■ **Word and element location listing**:
%%

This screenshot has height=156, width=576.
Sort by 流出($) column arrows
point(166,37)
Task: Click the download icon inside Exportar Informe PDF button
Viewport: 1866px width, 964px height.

%%

■ **Job**:
Extract every line of the listing above that contains the string "width", matching case exactly.

■ **Written response**:
This screenshot has height=156, width=576.
Viewport: 1866px width, 964px height.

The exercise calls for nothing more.